The Tax Clearance Certificate for Final Settlement of Government Contracts shall be required and issued only for government contracts which involve the procurement of goods, consulting services, and infrastructure projects done through public bidding process pursuant to the “Government Procurement Reform Act,” as amended. Procurement involving small purchases is not required to secure the same.
Moreover, it shall be presented only prior to the final settlement of the government contracts with its suppliers on a per contract basis to ensure complete and timely payment and remittance of taxes.
A Tax Clearance Certificate for General Purposes, specifically for collection purposes, shall no longer be required from the contractor.
RR No. 12-2025, March 6, 2025 – This further amends the due process requirement in the service and execution of summary remedies.
The service and execution of warrants and notices shall be as follows:
- Individual taxpayers – The WDL shall be served personally upon the delinquent taxpayer himself/herself, his/her authorized representative, or a member of his/her household of legal age with sufficient discretion, who shall be required to acknowledge the receipt of the warrant by voluntarily signing his/her name on the receipt portion of the warrant.

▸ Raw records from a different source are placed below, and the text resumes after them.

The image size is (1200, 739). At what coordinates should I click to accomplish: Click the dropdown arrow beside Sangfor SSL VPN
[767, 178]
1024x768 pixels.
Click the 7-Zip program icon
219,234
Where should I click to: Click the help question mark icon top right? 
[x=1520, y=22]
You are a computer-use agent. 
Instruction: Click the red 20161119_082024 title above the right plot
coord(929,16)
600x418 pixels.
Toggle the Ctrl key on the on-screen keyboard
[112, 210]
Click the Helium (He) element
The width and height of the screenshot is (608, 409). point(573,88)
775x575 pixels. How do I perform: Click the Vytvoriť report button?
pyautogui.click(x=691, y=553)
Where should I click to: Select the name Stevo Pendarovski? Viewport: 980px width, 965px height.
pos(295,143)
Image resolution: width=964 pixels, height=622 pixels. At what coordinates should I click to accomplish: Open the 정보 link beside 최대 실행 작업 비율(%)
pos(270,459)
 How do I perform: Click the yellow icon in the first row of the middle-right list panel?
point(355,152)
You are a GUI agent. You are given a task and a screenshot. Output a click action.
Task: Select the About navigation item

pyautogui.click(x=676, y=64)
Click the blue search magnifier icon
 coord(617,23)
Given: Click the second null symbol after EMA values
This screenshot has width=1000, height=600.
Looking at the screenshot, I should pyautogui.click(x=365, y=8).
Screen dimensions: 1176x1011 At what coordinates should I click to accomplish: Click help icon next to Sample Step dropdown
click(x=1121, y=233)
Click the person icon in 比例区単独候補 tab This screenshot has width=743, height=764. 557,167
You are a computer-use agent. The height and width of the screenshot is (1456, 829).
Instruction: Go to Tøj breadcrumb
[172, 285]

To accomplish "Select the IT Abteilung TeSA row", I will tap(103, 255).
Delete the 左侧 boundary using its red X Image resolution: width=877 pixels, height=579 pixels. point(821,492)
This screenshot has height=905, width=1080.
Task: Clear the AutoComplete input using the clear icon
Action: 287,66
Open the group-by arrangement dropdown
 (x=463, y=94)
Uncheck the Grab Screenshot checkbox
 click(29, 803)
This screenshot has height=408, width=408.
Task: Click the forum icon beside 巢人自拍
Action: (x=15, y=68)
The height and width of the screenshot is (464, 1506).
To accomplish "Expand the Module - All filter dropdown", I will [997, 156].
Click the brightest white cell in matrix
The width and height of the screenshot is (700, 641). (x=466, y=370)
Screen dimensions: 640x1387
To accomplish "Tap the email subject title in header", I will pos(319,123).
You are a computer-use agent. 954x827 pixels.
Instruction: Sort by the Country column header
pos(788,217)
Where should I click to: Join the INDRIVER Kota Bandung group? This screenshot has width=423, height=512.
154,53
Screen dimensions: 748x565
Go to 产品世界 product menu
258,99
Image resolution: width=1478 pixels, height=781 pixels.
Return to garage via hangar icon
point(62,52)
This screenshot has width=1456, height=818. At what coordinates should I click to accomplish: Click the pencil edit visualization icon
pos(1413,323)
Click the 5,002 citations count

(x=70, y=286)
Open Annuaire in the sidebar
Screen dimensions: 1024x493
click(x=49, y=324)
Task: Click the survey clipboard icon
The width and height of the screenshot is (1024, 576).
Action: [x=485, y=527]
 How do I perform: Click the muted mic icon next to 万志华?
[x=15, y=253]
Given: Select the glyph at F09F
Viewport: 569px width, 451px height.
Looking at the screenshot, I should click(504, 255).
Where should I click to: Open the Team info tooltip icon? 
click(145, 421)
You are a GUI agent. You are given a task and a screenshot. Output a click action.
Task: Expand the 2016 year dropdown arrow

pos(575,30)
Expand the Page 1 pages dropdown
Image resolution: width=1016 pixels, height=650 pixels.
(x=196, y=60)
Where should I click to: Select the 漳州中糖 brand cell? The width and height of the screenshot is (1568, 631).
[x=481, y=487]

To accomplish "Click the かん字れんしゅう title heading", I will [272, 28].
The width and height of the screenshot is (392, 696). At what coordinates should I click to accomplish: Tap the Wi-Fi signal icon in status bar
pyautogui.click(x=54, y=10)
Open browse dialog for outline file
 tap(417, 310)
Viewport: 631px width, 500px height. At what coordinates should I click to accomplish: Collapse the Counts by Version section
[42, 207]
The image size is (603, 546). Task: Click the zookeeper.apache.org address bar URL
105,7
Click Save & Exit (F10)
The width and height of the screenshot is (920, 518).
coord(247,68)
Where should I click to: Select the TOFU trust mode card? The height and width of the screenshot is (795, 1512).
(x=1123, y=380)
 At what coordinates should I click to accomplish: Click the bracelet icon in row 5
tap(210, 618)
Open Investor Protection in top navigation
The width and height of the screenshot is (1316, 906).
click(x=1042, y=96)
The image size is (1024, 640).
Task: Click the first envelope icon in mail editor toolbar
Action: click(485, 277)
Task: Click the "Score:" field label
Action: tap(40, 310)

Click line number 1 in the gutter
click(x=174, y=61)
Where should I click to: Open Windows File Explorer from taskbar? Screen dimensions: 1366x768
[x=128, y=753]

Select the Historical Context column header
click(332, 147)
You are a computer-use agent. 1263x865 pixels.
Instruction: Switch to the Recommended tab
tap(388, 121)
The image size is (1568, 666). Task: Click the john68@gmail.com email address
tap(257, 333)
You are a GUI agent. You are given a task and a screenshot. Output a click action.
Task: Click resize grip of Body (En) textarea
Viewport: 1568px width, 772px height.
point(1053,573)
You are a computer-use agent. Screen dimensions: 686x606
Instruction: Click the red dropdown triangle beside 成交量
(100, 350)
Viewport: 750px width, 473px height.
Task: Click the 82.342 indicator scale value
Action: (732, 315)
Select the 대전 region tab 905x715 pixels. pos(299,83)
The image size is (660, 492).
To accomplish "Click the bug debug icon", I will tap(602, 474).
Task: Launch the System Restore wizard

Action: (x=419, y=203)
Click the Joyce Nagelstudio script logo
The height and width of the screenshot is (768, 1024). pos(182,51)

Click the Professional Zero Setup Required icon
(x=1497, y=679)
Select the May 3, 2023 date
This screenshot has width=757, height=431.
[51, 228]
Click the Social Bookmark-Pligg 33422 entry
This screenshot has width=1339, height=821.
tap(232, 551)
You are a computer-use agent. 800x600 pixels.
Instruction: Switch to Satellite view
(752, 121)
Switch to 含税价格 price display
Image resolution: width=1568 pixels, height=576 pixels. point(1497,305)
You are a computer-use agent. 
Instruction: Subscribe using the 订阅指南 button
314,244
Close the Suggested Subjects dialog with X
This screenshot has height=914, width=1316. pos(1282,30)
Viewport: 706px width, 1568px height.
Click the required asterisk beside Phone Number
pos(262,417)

- Corporations – The WDL shall be served to the President, Vice President, Manager, Treasurer, or Comptroller, or to any responsible person of the corporation who customarily receives correspondence for the corporation.
In cases, however, where the taxpayer (individual or corporation) refuses to receive the WDL or is absent from his/her given address, the WDL shall be constructively served by:
- requiring two (2) credible witnesses who are not BIR employees, preferably barangay officials, to sign in the acknowledgment receipt portion of the warrant and require a copy of the identification card as a proof of witness, and
- Leave the duplicate copy of the warrant at the premises of the taxpayer.
- A copy of the WDL, which was previously served constructively, shall be sent thru registered mail and/or electronic mail to the delinquent taxpayer.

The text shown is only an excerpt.